C'est pour cela que les lois du carriérisme y sont particulières. Par exemple, du fait de la sécurité d'emploi et de la gestion centralisée des carrières, le carriériste est toute sa vie en concurrence avec l'ensemble des membres de sa génération, donc toujours avec les mêmes ; il en résulte une ambiance très comparable à celle des anciennes communes rurales ou aux cours des petits rois où tout le monde se connaissait. Pour les mêmes raisons (fonctionnarisation et centralisation), les carrières ne consistent pas à quitter un établissement pour un autre plus prestigieux ou plus offrant, mais à grimper le long d'une échelle hiérarchique commune définie par l'État. Le fait que les institutions y sont très anciennes et inadaptées à la massification renforce encore l'ambiance de petite cour mentionnée plus haut. Pourtant la République a profondément marqué tout cela, car lesdites cours n'y entourent aucun roi ; elles sont entièrement tournées sur elles-mêmes dans une forme d'autogestion ; imaginez la cour de l'ancien roi du Wurtemberg sans ce roi, où les caprices d'icelui seraient remplacés par des réflexes de groupe, et les flatteries des courtisans par la manipulation démagogique.

En gros, on peut dire que le milieu scientifique américain est dominé par l'esprit marchand (le business, le capitalisme) alors que le système français est un curieux mélange d'esprit féodal (vie de cour ou de village) et d'esprit républicain (autogestion), où l'esprit marchand ne parvient toujours pas à s'imposer, malgré un demi-siècle de domination américaine.


Voici donc les lois du jeu social que vous devrez suivre pour une carrière scientifique en France. Je considère ici le cas d'une carrière entièrement française, sans ambition internationale.



1. Allez à Paris. Le mieux est d'y aller après le bac, pour une taupe du lycée Louis-le-Grand. Faites tout votre possible pour entrer à l'École Normale Supérieure ou à l'École Polytechnique. C'est la voie royale. L'École Centrale peut convenir aussi pour le domaine technologique. Sachez que si vous ratez cette étape, il n'y aura plus aucun autre moyen de parvenir à une carrière de tout premier plan en France. Il faudra alors vous rabattre sur des ambitions de second ordre (mais les règles énoncées ci-dessous sont valables aussi pour les carrières de second plan). Si vous ratez cette étape et si vous voulez malgré cela garder une chance de parvenir au premier plan, allez aux États-unis le plus tôt que vous pourrez et débrouillez-vous là-bas ; il faudra cependant que vous ayez grande confiance en vos capacités car vos chances seront faibles.


2. Choix de la communauté. Cette règle est également valable pour la France, mais avec les particularités suivantes.

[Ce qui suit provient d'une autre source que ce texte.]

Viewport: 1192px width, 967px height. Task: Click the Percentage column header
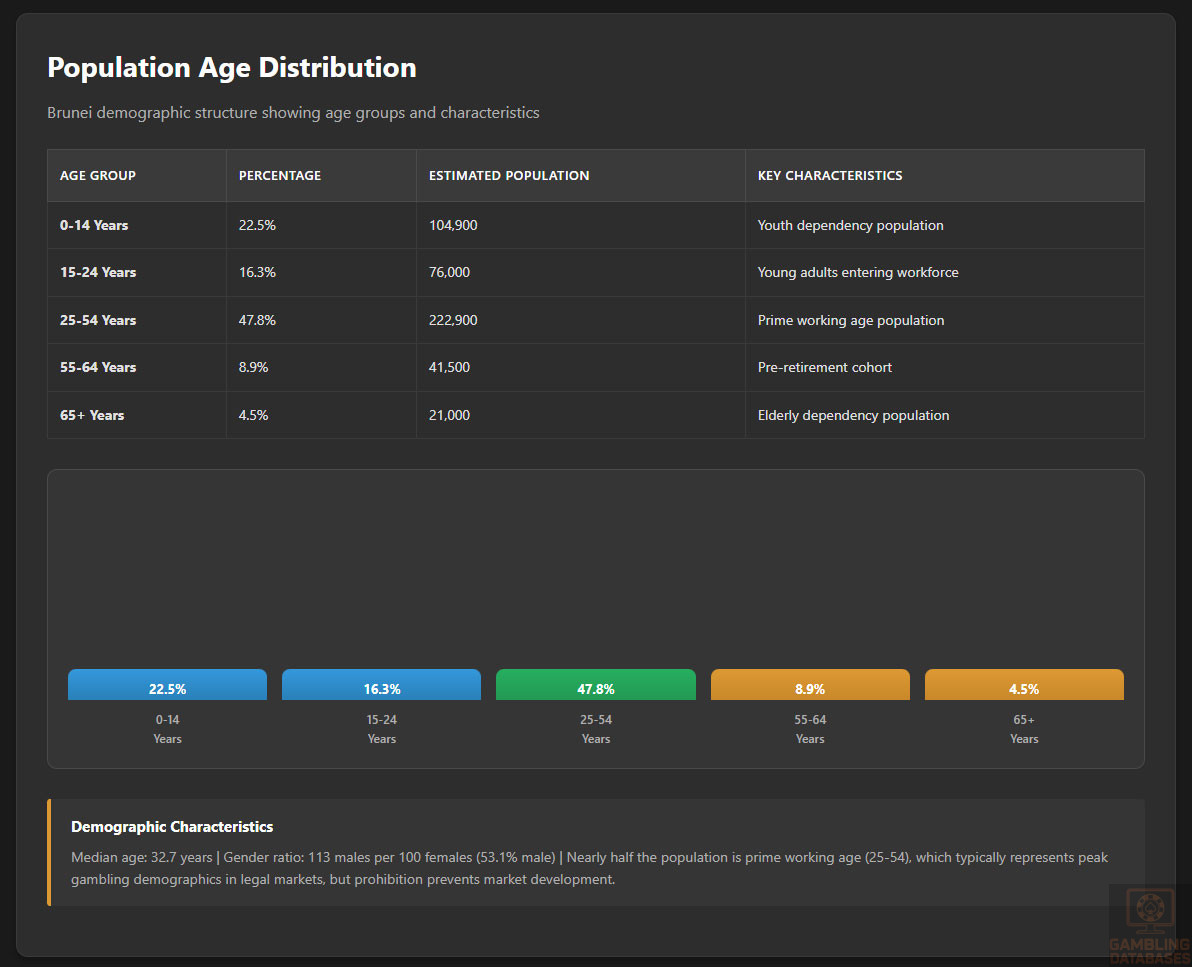(280, 176)
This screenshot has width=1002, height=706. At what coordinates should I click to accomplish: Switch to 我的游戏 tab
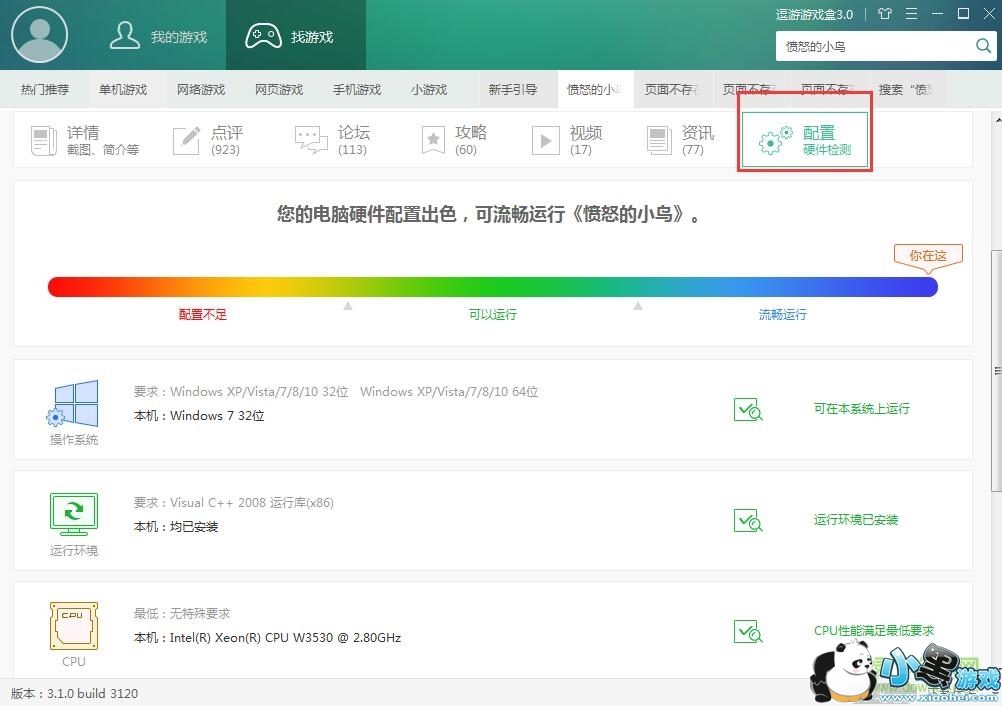[x=159, y=36]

a) En France, la communauté est représentée au Conseil National des Universités et à la Commission générale du C.N.R.S. Ces instances sont découpées en sections qui correspondent à des spécialités scientifiques (exemples : section 10, littératures comparées ; section 27, informatique ; section 34, astronomie et astrophysique ; section 69, neurosciences), et qui siègent sous la forme de commissions. Cette représentation administrative sera la seule chose vraiment importante : dans le milieu international, c'est la tenue de congrès, colloques, workshops, etc., où on rencontre toujours les mêmes vieilles connaissances, qui soude la communauté ; en France, c'est l'instance administrative.

b) Pour le milieu international j'écrivais ``if it appears later that your community was ill-chosen, then change, but this will be costly''. En France, cela ne vous coûtera pas simplement cher, cela enterrera tout espoir de parvenir à un niveau satisfaisant, à moins que vous le fassiez tout au début, avant qu'il soit trop tard.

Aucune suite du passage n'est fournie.